THE RECORDS —
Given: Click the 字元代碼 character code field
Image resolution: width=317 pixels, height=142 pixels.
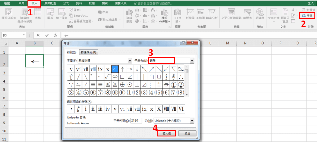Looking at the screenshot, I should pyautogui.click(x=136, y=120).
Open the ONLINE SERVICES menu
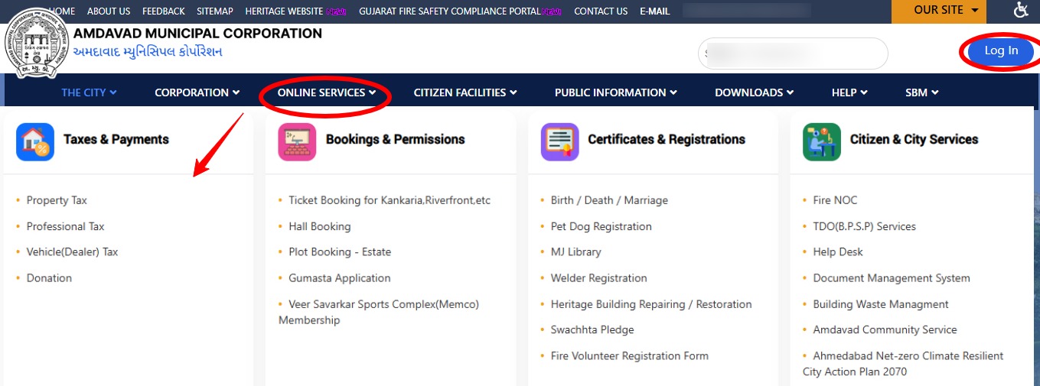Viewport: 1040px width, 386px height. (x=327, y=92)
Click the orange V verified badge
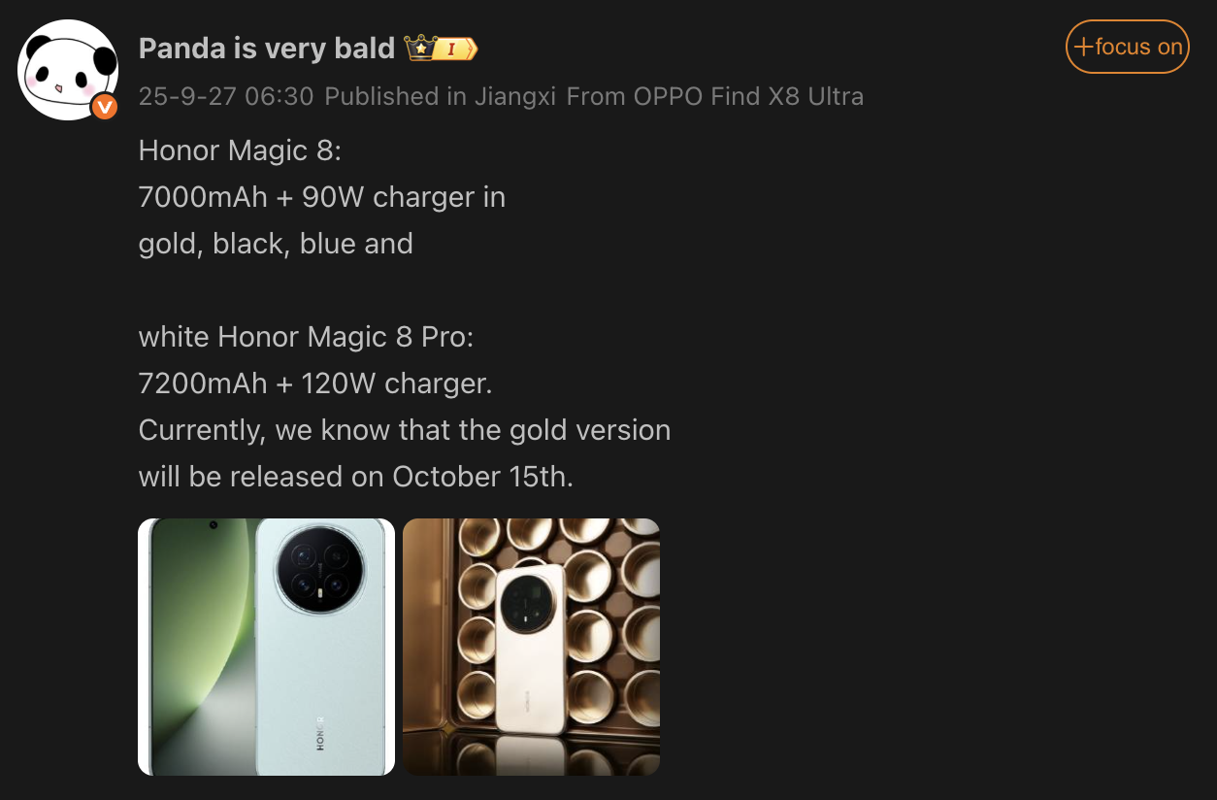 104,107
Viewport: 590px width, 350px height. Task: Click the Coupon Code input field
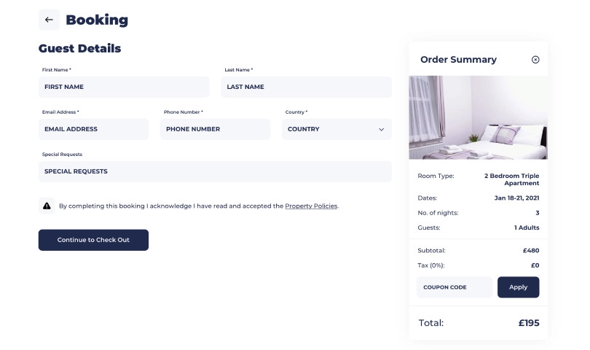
---
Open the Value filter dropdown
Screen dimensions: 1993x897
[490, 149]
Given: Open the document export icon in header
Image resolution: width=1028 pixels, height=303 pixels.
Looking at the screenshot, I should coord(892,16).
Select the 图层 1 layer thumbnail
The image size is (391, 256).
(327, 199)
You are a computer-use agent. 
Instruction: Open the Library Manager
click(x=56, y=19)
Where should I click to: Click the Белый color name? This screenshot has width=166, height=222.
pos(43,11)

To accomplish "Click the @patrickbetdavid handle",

AIM OF THE EXERCISE — Above is the material; set down exactly its lines from the one containing "Image resolution: width=317" down to the one containing "Viewport: 590px width, 350px", both included, leaving out any pictures.

ANSWER TO THE PROBLEM —
Image resolution: width=317 pixels, height=142 pixels.
Looking at the screenshot, I should pyautogui.click(x=136, y=120).
Open the ONLINE SERVICES menu
Viewport: 1040px width, 386px height. (x=327, y=92)
Click the orange V verified badge
 104,107
Viewport: 590px width, 350px height. Task: Click the Coupon Code input field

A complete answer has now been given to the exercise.